Prohibited and Notifiable Transactions

The Final Rule sets out prohibitions and notification requirements for covered transactions involving the activities in the three sensitive sectors identified above (and spelled out in detail below). Notifications must be filed no more than 30 days after the covered transaction or 30 days after the US person acquires actual knowledge that the transaction would have been covered at the time of the transaction.

Semiconductors and Microelectronics

The Final Rule prohibits certain covered transactions related to the development, production, design, fabrication, packaging, installation, or sale of:

  • Certain electronic design automation software.
  • Certain fabrication or advanced packaging equipment or items designed exclusively for use in or with ultraviolet lithography fabrication equipment.
  • Integrated circuits based on certain technical, performance, or design parameters.
  • Certain supercomputers enabled by advanced integrated circuits that provide certain compute capacities.

The scope of notifiable transactions involving the semiconductor and microelectronics industry is broad and includes covered transactions in which the relevant covered foreign person or joint venture designs, fabricates, or packages any other integrated circuit not described above.

Quantum Information Technologies

The Final Rule prohibits certain covered transactions related to:

  • The development of quantum computers or production of any critical components required to produce a quantum computer.
  • The development or production of certain quantum sensing platforms designed or military, government intelligence, or mass surveillance end uses.
  • The development or production of certain quantum networks or quantum communication systems.

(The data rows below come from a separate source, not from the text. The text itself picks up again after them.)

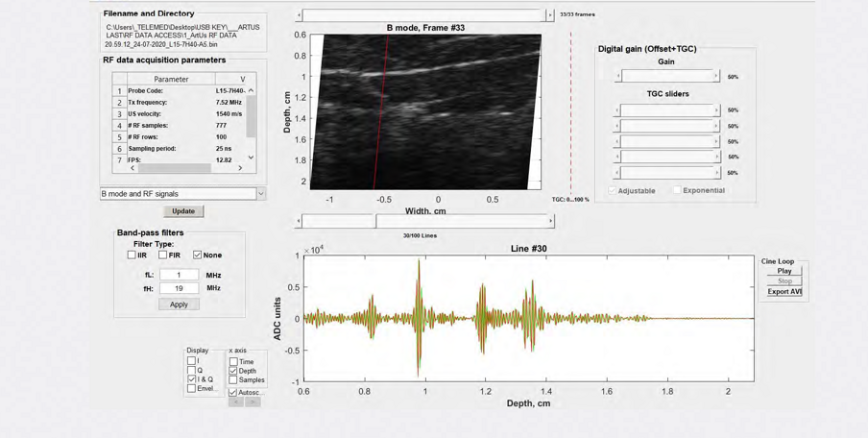Apply the band-pass filter settings
The height and width of the screenshot is (438, 868).
point(179,304)
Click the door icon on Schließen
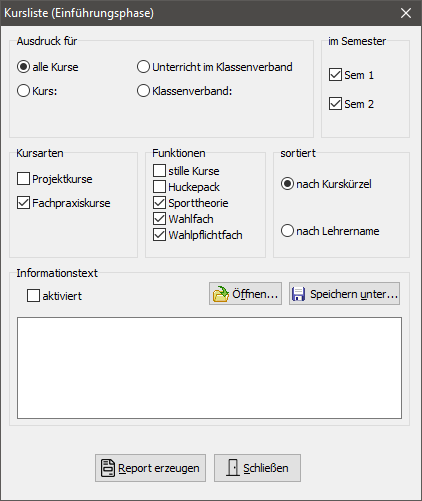The height and width of the screenshot is (501, 422). (x=233, y=468)
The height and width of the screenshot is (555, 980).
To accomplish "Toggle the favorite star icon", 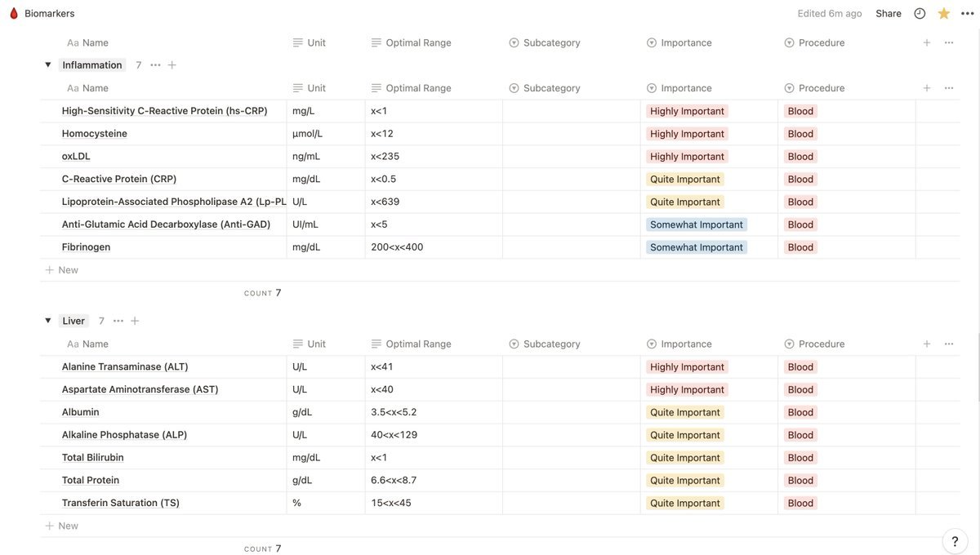I will tap(944, 14).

The Final Rule does not provide a category of notifiable covered transactions involving quantum information technologies.

AI Systems

The Final Rule defines the term “AI system” to mean:

  • A machine-based system that can, for a given set of human-defined objectives, make predictions, recommendations, or decisions influencing real or virtual environments—i.e., a system that:
    • Uses data inputs to perceive real and virtual environments;
    • Abstracts such perceptions into models through automated or algorithmic statistical analysis; and
    • Uses model inference to make a classification, prediction, recommendation, or decision.
  • Any data system, software, hardware, application, tool, or utility that operates in whole or in part using a system described above.

With respect to these AI systems, the Final Rule prohibits certain covered transactions related to:

  • The development of any AI system designed to be exclusively used for, or intended to be used for, certain end uses (including military end uses and government intelligence or mass-surveillance end uses); or
  • The development of any AI system that is trained using specified thresholds of computing power.

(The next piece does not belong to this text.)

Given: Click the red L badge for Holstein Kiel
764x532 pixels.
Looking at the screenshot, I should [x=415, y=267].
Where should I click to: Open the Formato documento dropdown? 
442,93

With respect to notifiable transactions and AI systems, the Final Rule requires notification of certain covered transactions related to the development of any AI system not otherwise covered by the prohibited transaction definition, where that AI system is:

  • Designed or intended to be used for certain end uses or applications; or
  • Trained using a specified threshold of computing power.

Analysis

The Final Rule is the culmination of years of effort in the regulation of US outbound investment in sensitive sectors. Moreover, in many instances the Final Rule covers a broad scope of transactions. Thus, parties to potential transactions should carefully consider the regulations and implement procedures to evaluate potential tripwires. Significant civil ($368,136 or twice the amount of the transaction that is the basis of the violation) and criminal ($1 million and up to 20 years imprisonment) penalties for violations will serve as potent enforcement tools; the Final Rule also provides Treasury with the authority to require divestment of any prohibited transactions. Due diligence and advice of counsel prior to consummating a transaction will be critical to avoiding penalties and other consequences.